■ EXERCISE DETAILS ■
With the line containing "This screenshot has width=868, height=412." as the starting point, output the remaining lines of the data exactly as they are, through the last.

■ PROVIDED MATERIAL ■
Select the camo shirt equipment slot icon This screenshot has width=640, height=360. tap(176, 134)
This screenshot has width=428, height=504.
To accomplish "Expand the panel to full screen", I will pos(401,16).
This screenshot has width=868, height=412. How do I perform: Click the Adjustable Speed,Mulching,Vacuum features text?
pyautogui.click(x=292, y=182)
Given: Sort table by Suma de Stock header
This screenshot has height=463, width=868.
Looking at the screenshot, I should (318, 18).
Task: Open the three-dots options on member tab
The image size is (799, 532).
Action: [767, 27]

■ TASK ANSWER ■
This screenshot has width=868, height=412. How do I perform: Click the Adjustable Speed,Mulching,Vacuum features text?
pyautogui.click(x=292, y=182)
Given: Sort table by Suma de Stock header
This screenshot has height=463, width=868.
Looking at the screenshot, I should (318, 18).
Task: Open the three-dots options on member tab
The image size is (799, 532).
Action: [767, 27]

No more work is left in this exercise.